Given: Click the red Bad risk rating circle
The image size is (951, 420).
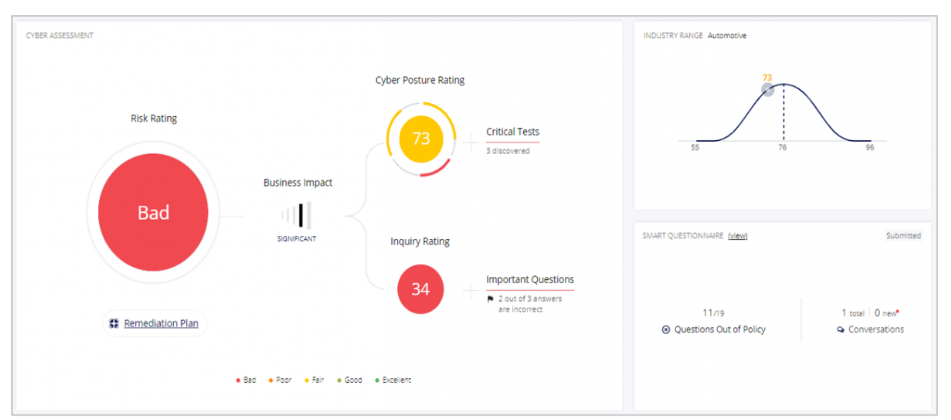Looking at the screenshot, I should (153, 213).
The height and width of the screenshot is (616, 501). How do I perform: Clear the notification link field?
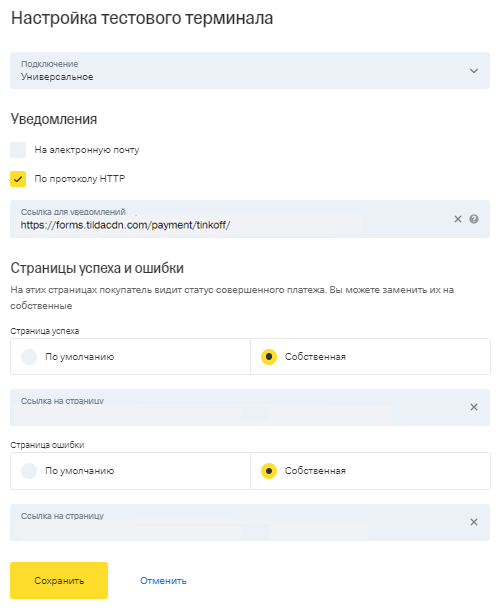click(457, 219)
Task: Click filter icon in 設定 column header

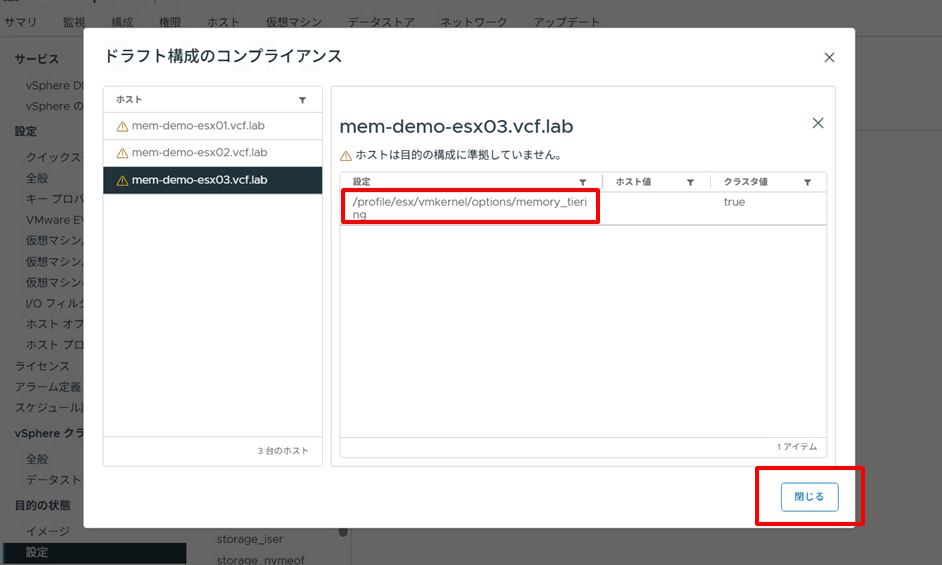Action: (583, 182)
____________
(Problem statement): Can you quote all of the records above word for word, leaving the pictures out?

(Solution):
Given: Click the red Bad risk rating circle
The image size is (951, 420).
Looking at the screenshot, I should (153, 213).
The height and width of the screenshot is (616, 501). How do I perform: Clear the notification link field?
click(457, 219)
Task: Click filter icon in 設定 column header

Action: (583, 182)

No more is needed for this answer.